Hardie v. Turner

9 Ala. 110 | Ala. | 1846

COLLIER, C. J.

The defendant’s letter is an explicit admission that he received from Terry, a demand of Mrs. Turner for money due her, from her relations in Virginia ; and that he had collected in part thereof the sum of three hundred dollars. Who Mrs. Turner is, or what is her first name, is not indicated by the evidence demurred to, yet we think that the jury would have been warranted, in the absence of all opposing proof, in inferring that she was the person referred to; especially as she was in possession of the defendant’s letter to Rice, and if she was not the Mrs. Turner to whom the demand received from Terry was due, it could have been easily shown by the defendant. This point being settled, we can conceive of no well founded objection to the sufficiency of the letter to fix the liability upon the defendant. In fact he admits the collection of $300, and though he insists upon retaining it, yet he does not pretend, either by direct assertion or otherwise, that Terry had the right to invest him with the control over, or interest in, the demand upon which the collection was made. The fair inference then, is, that the plaintiff was its rightful proprietor ; consequently, any money collected thereon, must have been received for her use, and it may be recovered by her in an action of indebitatus assumpsit. From this view it results, that the demurrer to the evidence was properly overruled.

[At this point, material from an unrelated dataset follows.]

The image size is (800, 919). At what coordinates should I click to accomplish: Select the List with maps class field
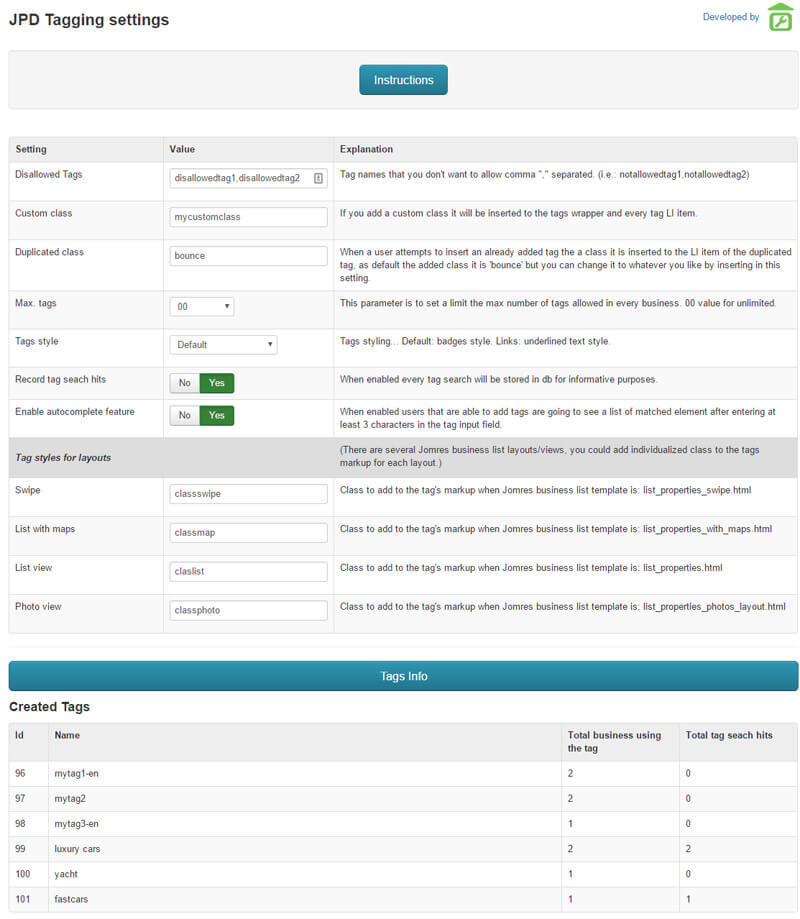[249, 533]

In Young v. Foster, 7 Porter’s Rep. 420, it was said to be the most correct practice, on account of its despatch, in cases of demurrer to evidence, to assess the damages at the time the demurrer is interposed, for which the judgment will be rendered, if the demurrer is overruled. It is however competent to empannel another jury to assess damages, after the judgment on demurrer — either mode is legal. We apprehend that, no matter which' of these courses of procedure shall be adopted, the rights of the parties 'are unaffected, and the same rules apply in the admission ,of evidence.

The defendant does not appear to have been the agent of the plaintiff, or at any time recognized by her as such. He collected her money because the claim was placed in his hands by Terry, to indemnify, him against the consequences of his suretyship for the latter.' In the condition in which the case is presented in the record, it does not appear *114that Terry had any authority to dispose of the claim, or in any manner to interfere with it. The defendant then, cannot charge the plaintiff for his trouble and expenses in collecting it. Perhaps she may have preferred to collect the money in some other way, and it is probable she could have received it when she desired, without incurring any charge. Be this as it may, it is enough that it does not appear, that the defendant was authorised to represent her, or that his agency has begn adopted by her.

The judgment of the Court is consequently affirmed.